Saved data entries
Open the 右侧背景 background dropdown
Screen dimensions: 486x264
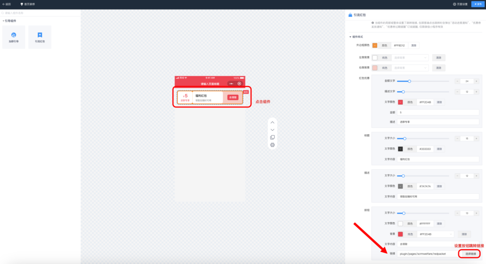click(x=411, y=68)
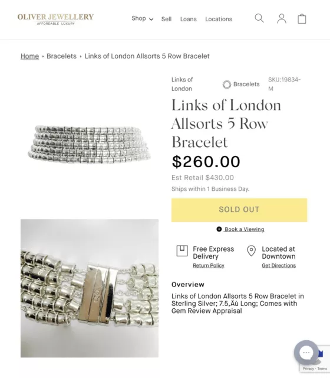Expand the Shop dropdown menu

click(142, 18)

**AIM OF THE TASK**
With the pictures removed, print the entries above exactly.

**SOLVED PROBLEM**
Open the 右侧背景 background dropdown
Screen dimensions: 486x264
click(x=411, y=68)
Expand the Shop dropdown menu

click(142, 18)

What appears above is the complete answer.